McGarvey, who leads a small minority, joked, “I’m just happy when anybody calls.” He said there is “a natural, inherent tension no natter which party’s in charge of the legislature and which party’s in charge of the governor.” He noted the problems Republicans had with Republican Gov. Matt Bevin.
“I have kids, and something I say at lot at home is, ‘I don’t care who started it’,” McGarvey said. “When the governor has reached out to the legislature, those efforts have not always been returned.”
Thayer acknowledged there is natural legislative-executive tension, which was greater with Bevin, “but this is different, This is different. This guy hates the legislature, wants to run government like a monarch, and that’s just not the way it goes.”
McGarvey said that soon after Beshear took office, Republicans “attacked” him with legislation to make appointment of future transportation secretaries subject to legislative confirmation, and “I think the governor has reached out a lot more than has been given credit.”
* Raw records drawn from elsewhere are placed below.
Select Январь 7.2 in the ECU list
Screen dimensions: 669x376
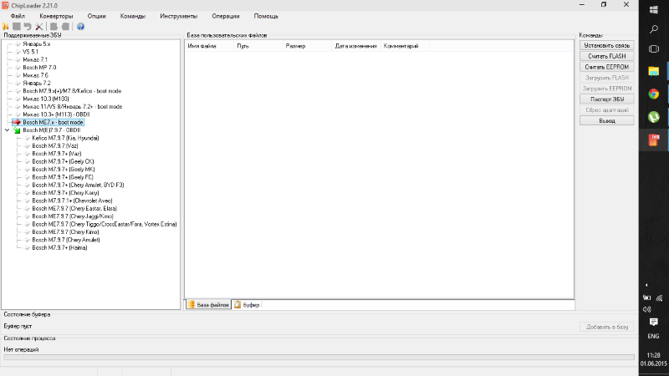(37, 83)
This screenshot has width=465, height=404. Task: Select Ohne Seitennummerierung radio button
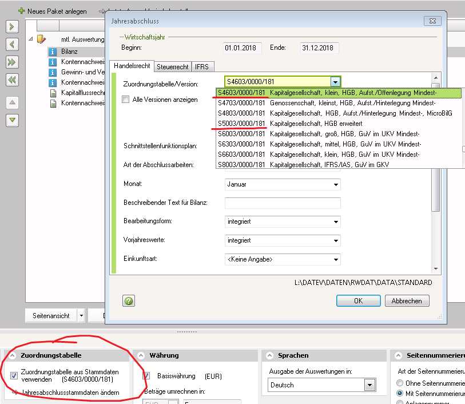(400, 382)
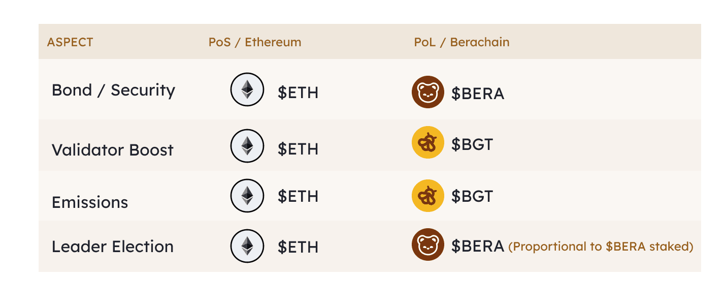Click $BGT text in Validator Boost row

click(472, 144)
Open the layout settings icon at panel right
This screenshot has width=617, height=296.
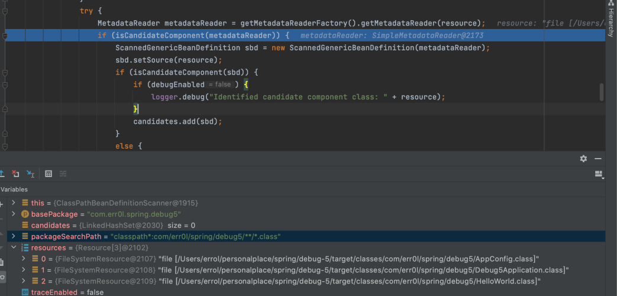tap(598, 174)
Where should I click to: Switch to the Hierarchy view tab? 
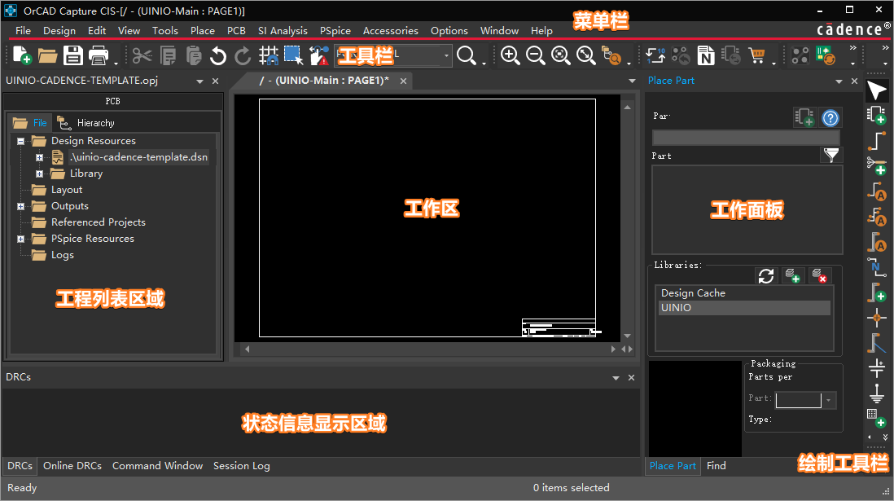(95, 123)
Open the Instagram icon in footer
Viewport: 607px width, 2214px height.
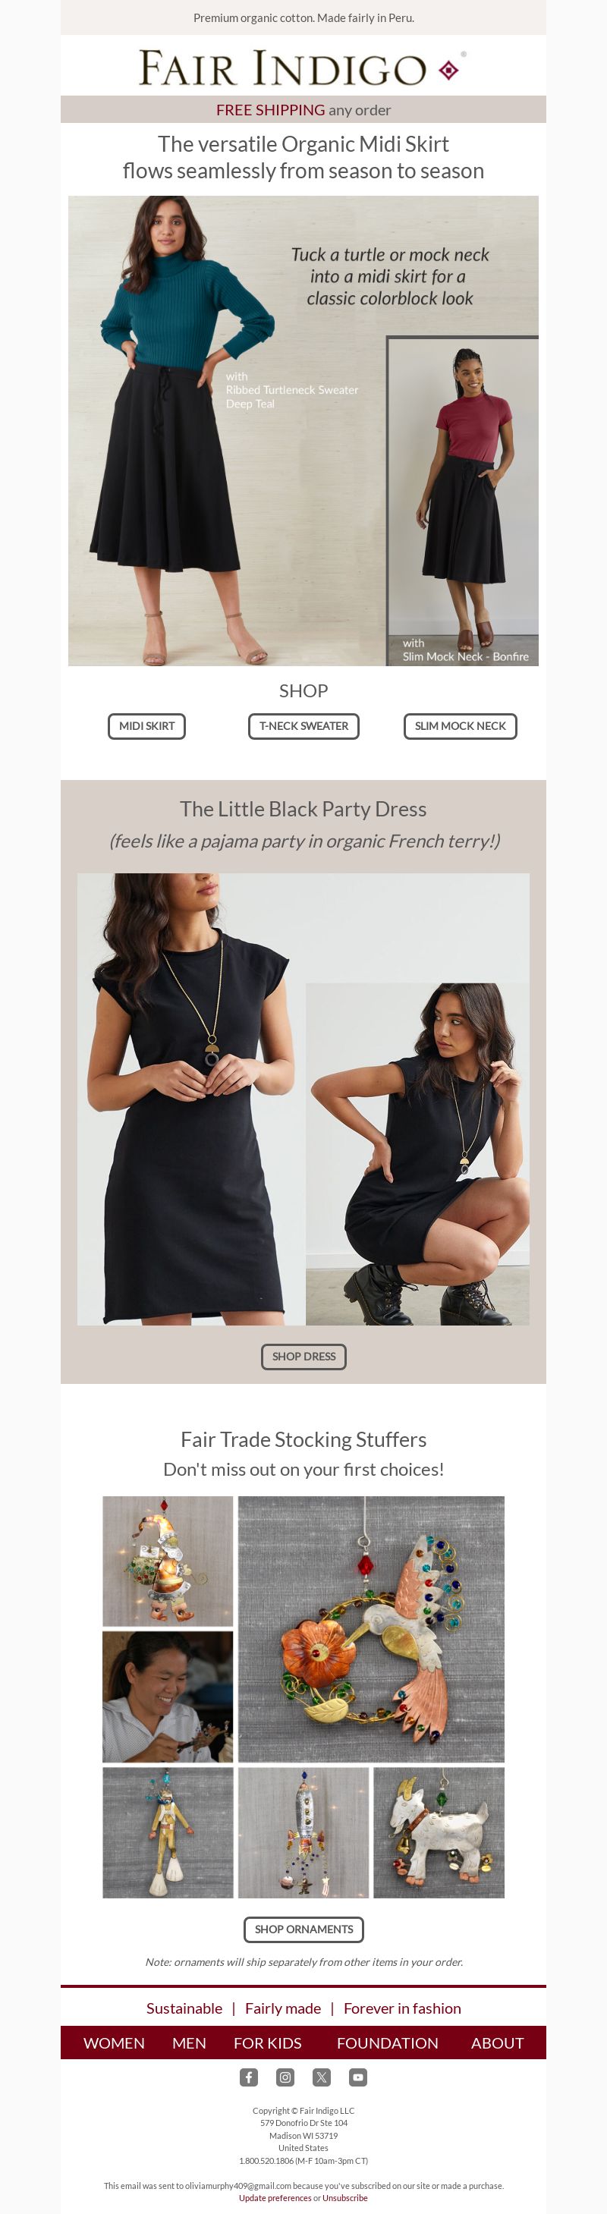[x=285, y=2077]
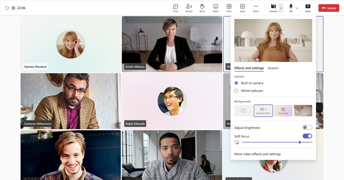Screen dimensions: 344x180
Task: Adjust the Soft focus slider
Action: point(300,142)
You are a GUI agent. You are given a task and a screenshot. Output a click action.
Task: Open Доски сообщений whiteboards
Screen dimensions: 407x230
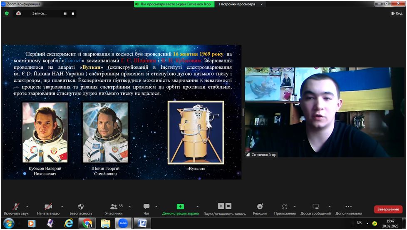tap(315, 209)
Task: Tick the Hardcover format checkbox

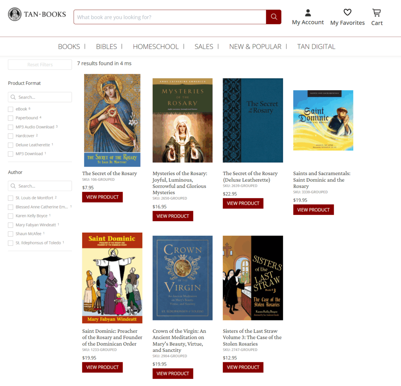Action: (11, 136)
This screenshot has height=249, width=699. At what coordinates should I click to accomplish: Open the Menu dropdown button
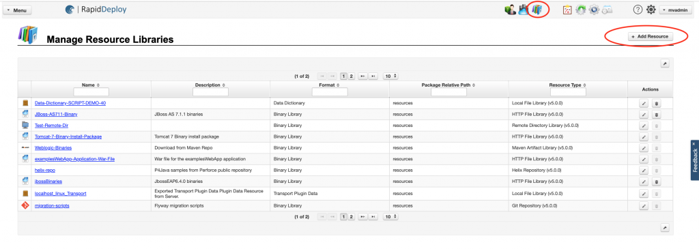[17, 10]
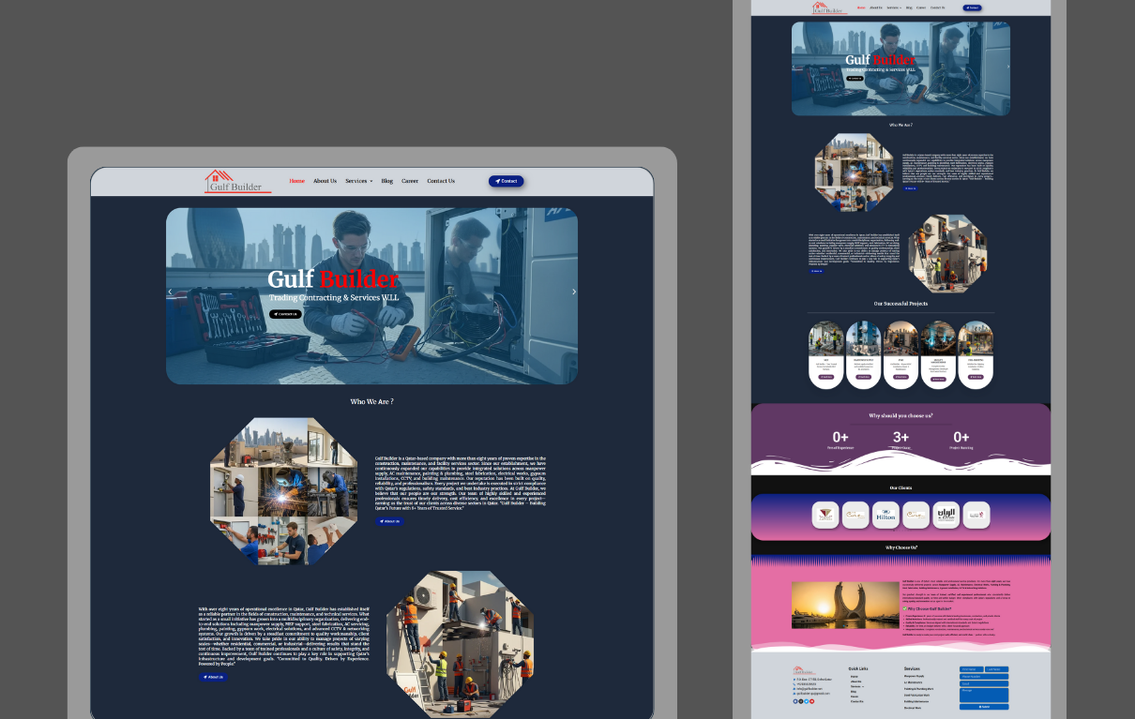Click next-slide arrow on right full-page preview hero
The height and width of the screenshot is (719, 1135).
coord(1008,67)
Beshear’s communications director, Crystal Staley, was asked to comment on Thayer’s remarks. She said in an email, “The governor is focused on bringing folks together to build a better Kentucky for our families. He has worked with the General Assembly on everything from broadband expansion and cleaner water and sewer projects to legislation that helped him land the largest economic development project in our commonwealth’s history as well as historical horse racing legislation. Gov. Beshear believes in setting a good example in Frankfort, which means treating everyone, including Senator Thayer, with dignity and respect and not engaging in this type of attack or name-calling.”